Toni, you are raising an interesting issue. However, if the sending routers
do not check whether an update is duplicate, and if the receiving
routers do not check whether an update is duplicate, don't we create
a positive feedback loop? I mean, if a router X sends a duplicate
update to N other peers, then each of those other routers can also
generate duplicate updates sent to their own peers, creating a
multiplicative effect. Of course there are several factors that
would act to limit the dissemination of such updates, such as
policy, but in principle the positive feedback is still there, right?

Tony Li wrote:
[Off topic warning...]

we did a measurement study to understand the causes of such excessive
duplicate announcements, the results are reported in the following
paper:
"Investigating Occurrence of Duplicate Updates in BGP Announcements"

◆ GIVEN DATA:
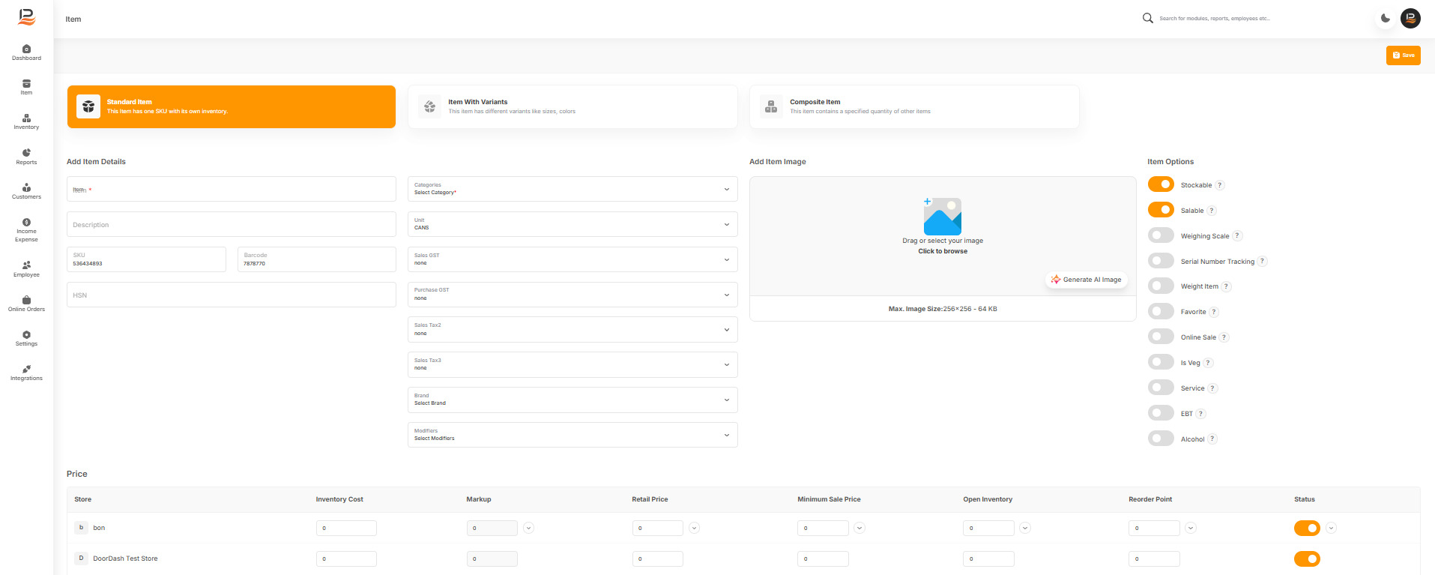Viewport: 1435px width, 575px height.
Task: Click the search magnifier icon
Action: (x=1147, y=18)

◆ WORK TO DO: Please give the title of the paper that reports the measurement study in the message above about duplicate BGP updates.

◆ EXERCISE SOLUTION: "Investigating Occurrence of Duplicate Updates in BGP Announcements"